Commodity Price Risk
Our revenue, profitability and future rate of growth partially depends upon the market prices of oil and natural gas. Lower prices may also reduce the amount of oil and gas that can economically be produced.
We use derivative commodity instruments to manage commodity price risks associated with future oil and natural gas production. As of December 31, 2005, we had the following contracts in place:
                         
Crude Oil Positions  
    Instrument   Strike     Volume (Bbls)      

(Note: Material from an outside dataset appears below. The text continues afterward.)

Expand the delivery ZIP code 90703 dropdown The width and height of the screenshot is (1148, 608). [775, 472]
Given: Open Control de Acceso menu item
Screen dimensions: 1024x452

Remaining Contract Term   Type   Price (Bbl)     Daily   Total (Bbls)  
01/06 - 8/06
  Swap   $ 39.45     1,000 - 1,013     274,388  
01/06 - 8/06
  Collar   $ 35.00/$45.60     1,000 - 1,013     274,388  
Our hedged volume as of December 31, 2005 was approximately 50% of our estimated production from proved reserves for the balance of the terms of the contracts. Had these contracts been terminated at December 31, 2005, the estimated loss would have been $6.9 million, net of taxes.
We used a sensitivity analysis technique to evaluate the hypothetical effect that changes in the market value of crude oil would have on the fair value of its existing derivative instruments. Based on the derivative instruments outstanding at December 31, 2005, a 10% increase in the underlying commodity price, increased the net estimated loss associated with the commodity derivative instrument by $1.9 million.